Sister label to Logan D’s celebrated Low Down Deep imprint, Subway Soundz is an insight into who’s going to be the next big thing in drum & bass, usually of a LDD-style nature - that being a treacherously heavy, barbaric notion of industrial-grade drum & bass pressure. With Logan helping facilitate one of the most popular strands of DnB in clubs, festivals and events around the world, Subway Soundz allows him to carefully cultivate, nurture and mentor some of the hottest new-gen prospects around. Launched in London in 2014, Tyke, Pacso, Majistrate, Guv, Dominator, Turno, Nu Elementz and Profile have all released on the label in the past, whilst new young guns Infrared, Slipz, Sota, Klay, Warhead, Alphaze, Warhead and Gino have more than proved their mettle so far. If Subway Soundz’s past success rate is anything to go by, expect more goodness en route from the entirety of the roster.
Review: The southern city of Mannheim, Germany is more synonymous with minimal techno than it is drum 'n' bass. Local producer Bassface Sasha is definitely affiliated with the latter genre; the Subway Soundz staple returning to the label for the follow up to 2019's Make Me Feel / Bullseye EP. This edition is quite fittingly titled The Country Series - Germany and features the off-kilter jump-up shenanigans of "Not In Charge" in addition to the seething sci-fi steppa "Meteor".
Review: Part of Vienna's Switch! Crew, Felix Bleich, better known as Skore, is an ascendant producer on the international jump-up scene. The unique and dark sound in his productions has been featured on Subway Soundz, Co-Lab Recordings and many others.

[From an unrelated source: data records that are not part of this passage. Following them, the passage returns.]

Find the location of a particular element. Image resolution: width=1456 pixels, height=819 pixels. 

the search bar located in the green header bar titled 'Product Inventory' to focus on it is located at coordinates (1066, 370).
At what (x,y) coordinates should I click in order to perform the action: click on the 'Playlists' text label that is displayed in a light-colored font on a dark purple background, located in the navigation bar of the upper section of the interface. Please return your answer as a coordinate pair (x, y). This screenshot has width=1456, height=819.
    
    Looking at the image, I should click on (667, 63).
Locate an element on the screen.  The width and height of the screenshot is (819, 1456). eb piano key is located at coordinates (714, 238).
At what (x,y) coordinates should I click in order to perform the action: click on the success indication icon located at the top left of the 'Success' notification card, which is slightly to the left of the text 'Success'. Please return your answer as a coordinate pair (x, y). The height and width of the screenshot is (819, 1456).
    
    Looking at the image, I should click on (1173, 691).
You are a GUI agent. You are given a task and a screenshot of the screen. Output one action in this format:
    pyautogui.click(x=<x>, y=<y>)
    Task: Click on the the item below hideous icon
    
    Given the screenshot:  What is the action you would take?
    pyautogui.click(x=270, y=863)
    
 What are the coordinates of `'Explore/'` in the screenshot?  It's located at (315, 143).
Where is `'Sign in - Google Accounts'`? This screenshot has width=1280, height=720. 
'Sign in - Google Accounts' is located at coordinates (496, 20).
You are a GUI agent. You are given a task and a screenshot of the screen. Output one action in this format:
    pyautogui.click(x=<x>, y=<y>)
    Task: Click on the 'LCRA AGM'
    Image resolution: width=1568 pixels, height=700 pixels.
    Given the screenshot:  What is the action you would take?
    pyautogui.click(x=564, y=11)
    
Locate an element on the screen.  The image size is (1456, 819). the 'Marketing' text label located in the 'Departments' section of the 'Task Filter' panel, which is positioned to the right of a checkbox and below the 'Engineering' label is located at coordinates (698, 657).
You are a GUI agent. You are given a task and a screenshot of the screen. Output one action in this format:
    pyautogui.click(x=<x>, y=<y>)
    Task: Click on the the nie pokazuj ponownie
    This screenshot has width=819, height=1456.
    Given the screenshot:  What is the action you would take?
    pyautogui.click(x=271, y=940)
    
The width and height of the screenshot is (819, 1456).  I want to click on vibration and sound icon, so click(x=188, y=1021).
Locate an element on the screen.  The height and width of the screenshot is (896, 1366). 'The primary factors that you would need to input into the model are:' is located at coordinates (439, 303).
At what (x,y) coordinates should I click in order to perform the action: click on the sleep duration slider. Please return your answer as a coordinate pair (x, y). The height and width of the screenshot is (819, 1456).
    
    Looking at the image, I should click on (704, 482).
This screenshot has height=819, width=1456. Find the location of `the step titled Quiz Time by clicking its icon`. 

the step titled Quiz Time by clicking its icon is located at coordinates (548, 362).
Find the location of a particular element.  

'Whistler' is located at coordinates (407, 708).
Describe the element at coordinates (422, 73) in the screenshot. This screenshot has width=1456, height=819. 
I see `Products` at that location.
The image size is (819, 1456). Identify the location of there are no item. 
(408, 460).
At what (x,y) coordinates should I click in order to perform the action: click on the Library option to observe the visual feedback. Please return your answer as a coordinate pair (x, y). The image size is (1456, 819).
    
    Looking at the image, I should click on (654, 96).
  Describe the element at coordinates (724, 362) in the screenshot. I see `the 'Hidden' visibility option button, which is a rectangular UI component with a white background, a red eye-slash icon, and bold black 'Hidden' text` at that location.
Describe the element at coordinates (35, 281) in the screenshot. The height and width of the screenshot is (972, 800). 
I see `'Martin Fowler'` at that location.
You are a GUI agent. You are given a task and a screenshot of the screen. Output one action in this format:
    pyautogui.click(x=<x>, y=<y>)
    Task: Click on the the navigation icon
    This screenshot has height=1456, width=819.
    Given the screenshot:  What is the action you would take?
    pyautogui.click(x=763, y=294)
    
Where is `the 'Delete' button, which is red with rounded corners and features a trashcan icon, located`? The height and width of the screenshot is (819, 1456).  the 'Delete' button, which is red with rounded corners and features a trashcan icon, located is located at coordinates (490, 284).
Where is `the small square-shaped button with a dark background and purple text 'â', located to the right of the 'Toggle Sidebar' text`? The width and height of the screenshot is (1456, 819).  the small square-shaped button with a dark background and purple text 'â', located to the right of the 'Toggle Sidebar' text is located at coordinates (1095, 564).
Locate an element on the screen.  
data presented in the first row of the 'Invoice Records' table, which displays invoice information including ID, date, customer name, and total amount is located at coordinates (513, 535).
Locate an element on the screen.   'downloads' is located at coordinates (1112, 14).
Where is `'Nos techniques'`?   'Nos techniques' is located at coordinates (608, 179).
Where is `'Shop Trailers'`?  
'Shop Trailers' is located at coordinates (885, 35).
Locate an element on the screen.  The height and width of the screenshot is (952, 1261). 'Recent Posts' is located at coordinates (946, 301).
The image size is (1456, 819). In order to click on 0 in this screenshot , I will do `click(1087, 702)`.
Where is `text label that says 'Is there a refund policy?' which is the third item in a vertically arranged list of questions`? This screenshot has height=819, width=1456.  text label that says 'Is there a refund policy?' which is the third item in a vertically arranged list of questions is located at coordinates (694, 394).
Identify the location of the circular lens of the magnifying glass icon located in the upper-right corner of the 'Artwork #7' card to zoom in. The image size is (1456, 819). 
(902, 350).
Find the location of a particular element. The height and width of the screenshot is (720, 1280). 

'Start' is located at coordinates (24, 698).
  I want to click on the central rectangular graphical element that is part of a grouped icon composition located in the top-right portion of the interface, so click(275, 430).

Signing up with UK label Low Down Deep, he takes things further with these two bangers: from the wonky bass and block rockin' beats of "Bad Omen" to the off-kilter neurofunk crossover of "The Chronicles" - there's all you need right here on The Country Series - Austria.
Review: Shove these bangers on your red list! Logan D's Subway Soundz continue their Country Series with this one-way flight to Japan courtesy of the super consistent and forever fiery Tomoyoshi. Across four tracks he reps his country in every direction: 'Avant Garde' is a firing high toned laser fest, 'Bass In Your Face' is all about those skippy breakbeats and eerie tones, 'Turn It Up' brings the funk with cheeky snippets of keys and a mischievous sense of groovemanship while 'Burn Dem' closes the EP on a curmudgeonly, gruff note that's the sonic equivalent of those Toyko station train pushers who squeeze all the passengers in. Squeeze up and blast off!
Review: Logan D's Subway Soundz launches a brand new concept collection - The Country Series will see the label exploring underground sounds across the world and connect us all through this powerful music we call D&B. First up we Czech into Czechia via one of the country's most consistent and prolific jump-up artists Magenta who lays down four slabs of riffy, bouncy magic. Highlights include the addictive Q&A funk of 'Riddims', the quirky groove and off-beat bass harmonics of 'Broadcast' and the ridiculous bassline croaks and gurgles of 'Disco Dance'. Get your passports out for the lads.
Review: ERROR: Error is not found. Master Error continues his faultless work this time on Subway Soundz as he brings a whole load of pals into the mix and lets loose with four of his most unruly, brazen bangers. Amplify and Blckhry step up first as we hit the savage bassline-led 'Think About It', we're then hurled down a rabbit hole of gully as more collabos hit us left/right/centre. 'The Only One' (with Maurizzle) brings a little housey funk to the hook, Amplify returns with another bruiser on the growling, grumpy '49' and a Fanatics link-up closes with set with a goodtime 2012-style ringtone riff. BBFF business (the extra b stands for badness)
Review: The second part of Subway Soundz's Back to the Future album is here and ready to transport you to a different timezone by way of a sonic punch to the ears. They've brought in the entire crew for this one and the list is exhaustive, with artists from Puppetz to Tomoyoshi all digging deep into their jump-up filled Mary Poppins bags. Alphaze and Runnah's 'The Sound' is the album at its best, as a pounding percussive lead reaches into your soul and pulls it out your ears via a crashing, relentless concoction of bass stabs and skipping energy. Blackhry's 'Both' is scarred and torn in its approach, whilst Klay's 'Edo Tensei' is possibly the most creative on the album, with a clever use of space and a booming bassline. Wicked.